A leap second is the one-second adjustment occasionally applied to the Coordinated Universal Time (UTC) to fit the difference between precise time (atomic clocks) and imprecise observed solar time.

The standard UTC, the one used for worldwide timekeeping and as a reference for cross country ventures, uses the precise atomic time. To keep it accurate, the need to put necessary leap seconds is implemented to keep it coordinated with the UTC.

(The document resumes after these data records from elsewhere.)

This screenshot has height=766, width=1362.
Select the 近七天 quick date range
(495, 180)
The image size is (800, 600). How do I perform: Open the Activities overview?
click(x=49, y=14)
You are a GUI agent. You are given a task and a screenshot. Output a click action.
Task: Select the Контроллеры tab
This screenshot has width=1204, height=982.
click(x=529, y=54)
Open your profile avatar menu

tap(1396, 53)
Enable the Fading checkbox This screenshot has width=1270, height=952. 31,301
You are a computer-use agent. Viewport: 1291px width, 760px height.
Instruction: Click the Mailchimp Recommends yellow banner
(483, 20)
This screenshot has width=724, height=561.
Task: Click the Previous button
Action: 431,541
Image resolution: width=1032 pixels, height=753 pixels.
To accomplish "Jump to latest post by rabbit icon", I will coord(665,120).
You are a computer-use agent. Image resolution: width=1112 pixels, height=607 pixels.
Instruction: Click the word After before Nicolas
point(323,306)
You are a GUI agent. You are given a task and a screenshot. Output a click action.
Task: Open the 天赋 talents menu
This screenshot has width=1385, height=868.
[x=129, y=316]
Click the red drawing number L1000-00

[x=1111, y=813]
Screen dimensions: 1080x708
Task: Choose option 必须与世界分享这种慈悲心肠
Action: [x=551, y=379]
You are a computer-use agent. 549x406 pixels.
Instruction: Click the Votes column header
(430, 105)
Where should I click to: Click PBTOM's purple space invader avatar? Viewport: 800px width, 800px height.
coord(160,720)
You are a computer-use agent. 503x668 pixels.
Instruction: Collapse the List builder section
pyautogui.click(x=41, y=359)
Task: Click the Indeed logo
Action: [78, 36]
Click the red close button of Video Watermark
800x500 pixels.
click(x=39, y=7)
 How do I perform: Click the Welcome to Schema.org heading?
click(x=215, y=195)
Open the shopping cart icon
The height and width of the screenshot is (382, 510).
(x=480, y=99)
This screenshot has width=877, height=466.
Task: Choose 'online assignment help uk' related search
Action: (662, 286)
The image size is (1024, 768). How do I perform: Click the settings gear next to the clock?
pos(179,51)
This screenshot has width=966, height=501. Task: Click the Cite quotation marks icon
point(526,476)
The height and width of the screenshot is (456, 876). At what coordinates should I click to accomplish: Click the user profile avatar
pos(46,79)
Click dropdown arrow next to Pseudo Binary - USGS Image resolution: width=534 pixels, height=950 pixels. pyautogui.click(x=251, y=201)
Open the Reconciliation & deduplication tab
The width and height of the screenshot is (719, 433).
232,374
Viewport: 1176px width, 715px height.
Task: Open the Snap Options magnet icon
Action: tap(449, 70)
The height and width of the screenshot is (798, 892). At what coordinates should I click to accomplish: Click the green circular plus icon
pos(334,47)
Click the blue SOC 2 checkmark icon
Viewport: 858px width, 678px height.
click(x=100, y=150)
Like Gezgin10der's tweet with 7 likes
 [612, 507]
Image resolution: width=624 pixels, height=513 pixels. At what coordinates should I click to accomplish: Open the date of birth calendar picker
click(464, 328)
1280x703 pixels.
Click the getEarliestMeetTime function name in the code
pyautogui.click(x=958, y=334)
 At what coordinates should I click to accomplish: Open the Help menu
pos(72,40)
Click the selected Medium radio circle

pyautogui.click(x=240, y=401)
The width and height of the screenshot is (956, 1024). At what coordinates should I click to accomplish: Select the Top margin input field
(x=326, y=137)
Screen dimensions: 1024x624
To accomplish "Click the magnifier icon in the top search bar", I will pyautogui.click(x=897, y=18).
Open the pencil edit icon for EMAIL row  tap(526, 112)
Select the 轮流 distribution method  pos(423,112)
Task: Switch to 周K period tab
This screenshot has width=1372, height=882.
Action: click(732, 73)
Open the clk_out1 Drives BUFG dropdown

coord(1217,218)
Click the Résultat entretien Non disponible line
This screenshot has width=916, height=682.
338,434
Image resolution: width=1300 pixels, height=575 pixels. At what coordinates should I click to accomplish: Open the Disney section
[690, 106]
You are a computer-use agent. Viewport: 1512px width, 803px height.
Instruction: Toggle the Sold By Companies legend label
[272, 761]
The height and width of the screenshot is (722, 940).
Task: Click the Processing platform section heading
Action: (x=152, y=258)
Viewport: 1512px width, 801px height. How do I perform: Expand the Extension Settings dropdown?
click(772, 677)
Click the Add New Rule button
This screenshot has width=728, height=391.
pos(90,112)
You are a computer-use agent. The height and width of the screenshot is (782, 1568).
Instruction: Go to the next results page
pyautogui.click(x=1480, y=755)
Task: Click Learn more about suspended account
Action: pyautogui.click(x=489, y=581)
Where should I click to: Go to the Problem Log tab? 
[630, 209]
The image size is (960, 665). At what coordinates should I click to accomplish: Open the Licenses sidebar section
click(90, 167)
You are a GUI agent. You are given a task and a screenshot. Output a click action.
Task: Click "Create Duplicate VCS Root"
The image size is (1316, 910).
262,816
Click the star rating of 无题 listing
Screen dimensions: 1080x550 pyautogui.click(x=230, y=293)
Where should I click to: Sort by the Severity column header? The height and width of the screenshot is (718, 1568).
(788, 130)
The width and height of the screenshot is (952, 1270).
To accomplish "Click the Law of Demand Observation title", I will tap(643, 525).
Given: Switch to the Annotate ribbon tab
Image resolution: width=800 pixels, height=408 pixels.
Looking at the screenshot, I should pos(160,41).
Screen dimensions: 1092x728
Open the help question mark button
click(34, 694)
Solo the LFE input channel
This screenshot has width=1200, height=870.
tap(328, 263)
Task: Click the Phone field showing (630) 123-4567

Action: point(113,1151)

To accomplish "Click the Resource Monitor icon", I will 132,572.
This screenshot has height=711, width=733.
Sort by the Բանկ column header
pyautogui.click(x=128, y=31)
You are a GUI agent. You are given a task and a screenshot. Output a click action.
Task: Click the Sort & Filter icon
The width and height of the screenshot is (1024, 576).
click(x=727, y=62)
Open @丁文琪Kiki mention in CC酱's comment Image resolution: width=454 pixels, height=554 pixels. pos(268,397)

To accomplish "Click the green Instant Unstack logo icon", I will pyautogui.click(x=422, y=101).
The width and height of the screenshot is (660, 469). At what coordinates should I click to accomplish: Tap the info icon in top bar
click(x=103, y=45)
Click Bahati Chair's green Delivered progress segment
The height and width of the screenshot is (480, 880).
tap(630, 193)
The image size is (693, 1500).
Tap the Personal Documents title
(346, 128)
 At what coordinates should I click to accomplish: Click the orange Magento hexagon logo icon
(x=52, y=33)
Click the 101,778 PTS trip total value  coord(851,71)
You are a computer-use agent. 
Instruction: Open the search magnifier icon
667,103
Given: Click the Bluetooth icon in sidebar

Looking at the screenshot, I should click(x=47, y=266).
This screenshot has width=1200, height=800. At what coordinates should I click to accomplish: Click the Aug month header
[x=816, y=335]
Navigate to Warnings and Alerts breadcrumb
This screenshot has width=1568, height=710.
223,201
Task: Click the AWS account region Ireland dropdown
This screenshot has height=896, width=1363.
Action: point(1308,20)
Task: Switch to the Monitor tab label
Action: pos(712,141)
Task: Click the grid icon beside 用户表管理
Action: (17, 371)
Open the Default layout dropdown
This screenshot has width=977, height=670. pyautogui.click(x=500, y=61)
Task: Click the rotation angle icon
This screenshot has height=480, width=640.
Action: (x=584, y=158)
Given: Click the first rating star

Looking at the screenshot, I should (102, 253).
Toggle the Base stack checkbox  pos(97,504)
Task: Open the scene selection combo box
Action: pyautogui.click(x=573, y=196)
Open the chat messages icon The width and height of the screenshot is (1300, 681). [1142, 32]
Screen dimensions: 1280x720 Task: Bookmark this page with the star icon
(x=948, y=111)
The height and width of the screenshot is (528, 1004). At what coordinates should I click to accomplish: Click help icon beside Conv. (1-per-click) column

As mentioned prior, Earth’s planetary rotation speed varies depending on various conditions like climatic and geological, even occasional cosmological events. Hence, the need for leap seconds. However, no single institution can just modify the system and add a leap second on the official timekeeping when they want it. As a matter of fact, leap second insertions are decided months before, usually six. The IERS announces it after deliberations and studies that prove its mandatory insertion.

But, as the planet continuously speeds up, the need for a negative leap second may eventually be needed. A negative leap second is the exact opposite of leap seconds. It might be the first time in history that a second will be removed from global clocks.

“It is certainly correct that the Earth is spinning faster now than at any time in the last 50 years,” Peter Whibberley, a senior research scientist with National Physical Laboratory’s time and frequency group, told The Telegraph, adding that “a negative leap second may be needed if the Earth’s rotation rate increases further, but it’s too early to say if this is likely to happen.”

What would happen if Earth started spinning faster?

Sure, the “faster” planetary rotation may just be milli- or nanoseconds, but what could possibly happen to the planet if it went a little faster, let’s say one mph.

It would change existence as we know it. The centrifugal force may shift, and gravity will be overwhelmed; the people and everyone on the planet will finally feel how a “spinning world” really is. Also, stronger hurricanes are inevitable if the Earth’s rotation picks up the pace with the spins. Possibilities of earthquakes or rolls might happen because of the unpredictability of the situation. Everything would never be the same.